- [あなたの課題]: 以下のレコードのうち、「link」という語を含む行をすべて示してもらえますか？

- [与えられたデータ]:
=====

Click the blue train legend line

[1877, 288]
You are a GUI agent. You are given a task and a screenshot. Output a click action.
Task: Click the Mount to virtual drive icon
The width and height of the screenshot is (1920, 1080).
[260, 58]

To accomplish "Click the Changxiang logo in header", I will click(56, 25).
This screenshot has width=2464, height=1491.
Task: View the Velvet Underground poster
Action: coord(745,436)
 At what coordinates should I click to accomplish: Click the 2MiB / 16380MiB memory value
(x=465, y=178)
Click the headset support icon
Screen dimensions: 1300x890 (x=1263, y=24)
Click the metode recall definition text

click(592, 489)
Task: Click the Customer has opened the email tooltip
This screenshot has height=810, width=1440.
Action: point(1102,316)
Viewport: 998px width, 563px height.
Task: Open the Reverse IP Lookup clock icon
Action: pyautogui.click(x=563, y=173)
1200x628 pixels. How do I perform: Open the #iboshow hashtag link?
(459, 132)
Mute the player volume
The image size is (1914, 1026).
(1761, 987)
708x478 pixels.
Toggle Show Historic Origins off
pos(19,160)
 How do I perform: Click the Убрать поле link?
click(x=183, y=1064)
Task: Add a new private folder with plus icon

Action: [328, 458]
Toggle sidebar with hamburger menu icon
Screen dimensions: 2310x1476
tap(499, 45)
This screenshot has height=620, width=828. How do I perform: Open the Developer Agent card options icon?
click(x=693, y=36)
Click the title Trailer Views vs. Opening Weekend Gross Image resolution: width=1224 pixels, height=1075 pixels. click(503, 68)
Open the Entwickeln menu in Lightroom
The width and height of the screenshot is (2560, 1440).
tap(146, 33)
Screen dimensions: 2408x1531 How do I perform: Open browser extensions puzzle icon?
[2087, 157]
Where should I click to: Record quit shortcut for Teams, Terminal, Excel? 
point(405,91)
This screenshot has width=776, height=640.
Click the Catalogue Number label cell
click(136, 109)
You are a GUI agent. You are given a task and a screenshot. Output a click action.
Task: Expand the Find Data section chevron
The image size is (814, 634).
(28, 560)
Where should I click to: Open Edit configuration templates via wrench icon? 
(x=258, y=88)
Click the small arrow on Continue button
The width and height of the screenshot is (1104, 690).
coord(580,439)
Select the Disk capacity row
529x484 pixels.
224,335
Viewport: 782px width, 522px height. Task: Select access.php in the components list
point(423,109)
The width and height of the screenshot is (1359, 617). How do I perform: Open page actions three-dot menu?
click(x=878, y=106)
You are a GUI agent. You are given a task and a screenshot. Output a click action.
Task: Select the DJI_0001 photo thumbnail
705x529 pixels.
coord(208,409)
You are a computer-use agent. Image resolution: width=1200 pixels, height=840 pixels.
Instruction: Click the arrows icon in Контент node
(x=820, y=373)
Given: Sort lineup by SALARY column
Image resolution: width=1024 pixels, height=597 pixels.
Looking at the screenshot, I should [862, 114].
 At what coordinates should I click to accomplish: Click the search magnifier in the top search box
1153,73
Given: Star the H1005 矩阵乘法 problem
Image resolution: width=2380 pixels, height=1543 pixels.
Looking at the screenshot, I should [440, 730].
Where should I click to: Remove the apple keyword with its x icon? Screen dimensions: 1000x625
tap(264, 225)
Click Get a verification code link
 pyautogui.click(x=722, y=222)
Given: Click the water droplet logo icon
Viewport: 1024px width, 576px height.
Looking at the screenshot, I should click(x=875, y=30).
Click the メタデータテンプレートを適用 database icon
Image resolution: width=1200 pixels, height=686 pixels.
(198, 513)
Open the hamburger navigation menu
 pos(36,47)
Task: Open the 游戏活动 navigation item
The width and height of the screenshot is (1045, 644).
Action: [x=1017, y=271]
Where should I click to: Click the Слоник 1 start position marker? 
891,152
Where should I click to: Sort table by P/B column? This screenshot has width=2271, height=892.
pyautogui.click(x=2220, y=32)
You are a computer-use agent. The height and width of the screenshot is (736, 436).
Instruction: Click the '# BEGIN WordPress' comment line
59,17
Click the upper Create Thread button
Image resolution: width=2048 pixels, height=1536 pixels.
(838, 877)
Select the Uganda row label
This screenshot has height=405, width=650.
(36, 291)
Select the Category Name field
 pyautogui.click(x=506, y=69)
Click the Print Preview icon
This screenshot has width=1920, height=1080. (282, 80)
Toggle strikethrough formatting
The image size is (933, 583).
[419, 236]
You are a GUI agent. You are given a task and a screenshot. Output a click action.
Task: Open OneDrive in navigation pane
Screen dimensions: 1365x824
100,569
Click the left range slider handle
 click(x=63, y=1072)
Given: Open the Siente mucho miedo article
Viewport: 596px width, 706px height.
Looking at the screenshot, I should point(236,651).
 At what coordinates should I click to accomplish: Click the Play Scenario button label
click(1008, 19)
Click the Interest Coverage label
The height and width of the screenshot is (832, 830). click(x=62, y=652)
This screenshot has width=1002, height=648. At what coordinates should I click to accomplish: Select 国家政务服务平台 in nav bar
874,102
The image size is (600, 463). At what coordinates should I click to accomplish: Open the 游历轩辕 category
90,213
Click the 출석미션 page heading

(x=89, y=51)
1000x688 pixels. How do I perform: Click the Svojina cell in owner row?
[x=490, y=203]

=====

- [課題の解答]:
1200x628 pixels. How do I perform: Open the #iboshow hashtag link?
 How do I perform: Click the Убрать поле link?
Click Get a verification code link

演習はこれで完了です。